Fundamentally, at a corporate level, the challenge for a CEO and their Talent Council colleagues is to identify where talent - which is better than the competitors - is needed for the execution of strategy.

I doubt any CEO would disagree that their particular approach to managing is constructed from their business strategy, influencing which ratios get measured and monitored. You may have the capital and other levers, but without the right quantity and quality of talent, now and in the future, execution is constrained.

To ensure business and talent strategies are tightly fused, start with the outcome in mind. The steps to build a defensible, diverse bench of talent ahead of less prepared competitors are:

Underpin commerciality
Considered efforts to attract, select, retain, engage and develop the right people should be directed at lead-business lines, critical market segments, service value, current key client groups or targeted new clients. This includes developing talent capability for new revenue streams, evolving business-models and cross-silo collaboration or innovation initiatives.

Counter uncertainty
Talent management has to work ahead of the curve.

Develop a range of scenarios to build a picture of how the external environment will affect the organisation, and how the business will respond from a talent perspective. Each scenario should be drawn from the most relevant issues to the company. What emerges is a true talent planning document and not just a head-count budgeting process.

Reduce pipeline risks
The focus should be on critical roles - not only key people. On the list must be those positions that transact or make a significant contribution to core business activities; those that potentially will become core under a future strategy; hard to fill roles or require specialised training; and those with large reporting numbers. Do employee demographics alter plans? Consider unwanted vacancies: would you be able to replace or up-skill and how quickly could a new employee exceed break-even?

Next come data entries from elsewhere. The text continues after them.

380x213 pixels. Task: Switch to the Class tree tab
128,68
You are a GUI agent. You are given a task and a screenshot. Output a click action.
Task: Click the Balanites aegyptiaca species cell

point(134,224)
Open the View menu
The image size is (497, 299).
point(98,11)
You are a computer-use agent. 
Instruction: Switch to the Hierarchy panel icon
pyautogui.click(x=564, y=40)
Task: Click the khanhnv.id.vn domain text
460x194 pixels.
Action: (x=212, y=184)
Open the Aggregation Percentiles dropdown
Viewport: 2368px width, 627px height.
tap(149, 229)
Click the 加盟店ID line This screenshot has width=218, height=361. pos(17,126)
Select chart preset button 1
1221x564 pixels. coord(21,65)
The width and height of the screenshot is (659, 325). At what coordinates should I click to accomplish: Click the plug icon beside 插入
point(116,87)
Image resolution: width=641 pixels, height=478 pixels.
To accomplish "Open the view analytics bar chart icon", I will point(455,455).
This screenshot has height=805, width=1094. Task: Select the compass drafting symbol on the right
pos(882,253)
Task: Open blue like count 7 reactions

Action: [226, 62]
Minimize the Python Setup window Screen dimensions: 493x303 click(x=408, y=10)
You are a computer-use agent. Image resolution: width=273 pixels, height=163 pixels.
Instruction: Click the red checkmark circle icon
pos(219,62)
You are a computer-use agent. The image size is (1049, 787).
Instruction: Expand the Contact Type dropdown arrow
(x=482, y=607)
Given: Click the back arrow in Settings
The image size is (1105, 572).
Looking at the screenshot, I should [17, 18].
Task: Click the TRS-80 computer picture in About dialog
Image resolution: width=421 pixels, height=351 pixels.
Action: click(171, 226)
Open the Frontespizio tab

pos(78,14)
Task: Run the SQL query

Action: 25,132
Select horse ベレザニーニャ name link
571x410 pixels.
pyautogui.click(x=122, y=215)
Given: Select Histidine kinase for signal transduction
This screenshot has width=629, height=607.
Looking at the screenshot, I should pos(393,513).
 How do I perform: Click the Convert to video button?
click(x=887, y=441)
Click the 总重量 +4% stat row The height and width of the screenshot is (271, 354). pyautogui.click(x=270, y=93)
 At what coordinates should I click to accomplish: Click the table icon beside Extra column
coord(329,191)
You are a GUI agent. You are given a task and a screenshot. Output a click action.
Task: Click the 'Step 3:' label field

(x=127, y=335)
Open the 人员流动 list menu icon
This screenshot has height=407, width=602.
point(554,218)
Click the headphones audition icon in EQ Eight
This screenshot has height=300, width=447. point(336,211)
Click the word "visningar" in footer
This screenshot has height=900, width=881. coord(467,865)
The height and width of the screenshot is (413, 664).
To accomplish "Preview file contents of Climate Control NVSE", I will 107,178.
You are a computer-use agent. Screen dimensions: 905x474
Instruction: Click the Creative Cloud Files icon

Narrow gaps in talent markets
Looking outside the company helps form a view of community and demographic trends that impact supply sources for critical jobs. Closing any gaps may require alternative strategies such as partnerships with the education sector, investment in retraining, rethinking career paths or experience profiles and redesigning position descriptions.

Measure impact
A persistent issue for the talent management function is demonstrating a return on investment. Setting meaningful lead and lag human capital metrics provides insight to senior management. What savings or costs are realised in filling skills gaps, resourcing and developing for future needs, mobility and expatriate trends, rewarding high-performers and other strategic talent decisions.

Talent management is not an end in itself. It is not a one-time event or a range of tactics. It is forward looking and pro-active with a clear mission on enabling strategic business objectives. It requires executive acumen in developing talent excellence at all levels. Success in building a diverse and sustainable talent pipeline is a competitive differentiator.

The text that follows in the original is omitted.